Firstly, in Hong Kong, according to the Companies Ordinance, appointing a company secretary is mandatory, every company should have one. The secretary, if an individual must ordinarily reside in Hong Kong; or if a body corporate, must have its registered office or a place of business in Hong Kong. The sole director of a private company cannot be the company secretary.
Secondly, a company secretary plays a complex, multi-faceted and very important role within a company or organization. A company secretary is responsible for maintaining the statutory book, including register of shareholders and directors; organizing, preparing agendas for and taking minutes of board meetings and annual general meetings; alternation of directors or company secretaries; transfer of share; monitoring changes in relevant legislation and the regulatory environment and taking appropriate action; and liaising with lawyers and auditors. Company secretaries are the company’s named representative on legal documents, and it is their responsibility to ensure that the company and its directors operate within the law. It is also their responsibility to maintain company records, such as lists of directors and shareholders, and annual accounts.
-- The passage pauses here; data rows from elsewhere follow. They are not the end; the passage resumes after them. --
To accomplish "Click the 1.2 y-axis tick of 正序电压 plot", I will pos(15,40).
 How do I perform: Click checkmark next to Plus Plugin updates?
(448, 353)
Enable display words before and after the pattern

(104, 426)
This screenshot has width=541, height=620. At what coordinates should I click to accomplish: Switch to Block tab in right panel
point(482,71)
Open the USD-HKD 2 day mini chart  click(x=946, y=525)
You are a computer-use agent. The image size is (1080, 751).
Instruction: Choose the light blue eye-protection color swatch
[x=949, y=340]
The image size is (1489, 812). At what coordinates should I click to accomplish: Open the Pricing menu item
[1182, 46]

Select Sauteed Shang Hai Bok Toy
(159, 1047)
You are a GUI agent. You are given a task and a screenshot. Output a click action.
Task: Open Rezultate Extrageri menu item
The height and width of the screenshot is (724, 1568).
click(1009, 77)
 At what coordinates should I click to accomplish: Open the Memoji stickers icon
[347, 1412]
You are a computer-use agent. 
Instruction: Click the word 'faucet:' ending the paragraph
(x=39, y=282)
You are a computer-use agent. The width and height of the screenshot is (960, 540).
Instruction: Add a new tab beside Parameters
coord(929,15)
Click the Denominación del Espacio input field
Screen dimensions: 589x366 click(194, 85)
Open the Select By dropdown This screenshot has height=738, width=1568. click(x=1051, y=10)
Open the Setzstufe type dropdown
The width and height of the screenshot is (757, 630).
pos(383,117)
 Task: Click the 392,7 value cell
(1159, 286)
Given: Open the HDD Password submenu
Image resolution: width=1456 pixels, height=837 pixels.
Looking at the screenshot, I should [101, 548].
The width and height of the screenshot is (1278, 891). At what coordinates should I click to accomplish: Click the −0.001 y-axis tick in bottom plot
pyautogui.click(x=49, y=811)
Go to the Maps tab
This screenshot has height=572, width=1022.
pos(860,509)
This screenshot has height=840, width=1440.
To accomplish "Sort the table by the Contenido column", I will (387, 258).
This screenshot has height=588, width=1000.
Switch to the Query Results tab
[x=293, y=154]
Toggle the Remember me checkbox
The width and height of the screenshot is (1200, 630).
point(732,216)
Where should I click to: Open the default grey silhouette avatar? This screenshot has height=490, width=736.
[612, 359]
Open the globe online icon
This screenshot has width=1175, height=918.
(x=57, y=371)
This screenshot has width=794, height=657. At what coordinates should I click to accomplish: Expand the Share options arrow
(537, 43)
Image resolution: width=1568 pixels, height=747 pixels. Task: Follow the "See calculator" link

In order to handle all the tasks mentioned above, a company secretary should be well knowledged and experienced. Some directors would appoint a friend or family as company secretary because they had to have one, and they were not able to complete the tasks probably as the role of the company secretary is largely a legal one.
The roles and responsibilities of company secretaries in Hong Kong have increased substantially and become more complex as demands for better corporate governance have grown. If you have a good company secretary, directors are free to concentrate on the smooth running of the company, and your company will probably achieve a higher valuation.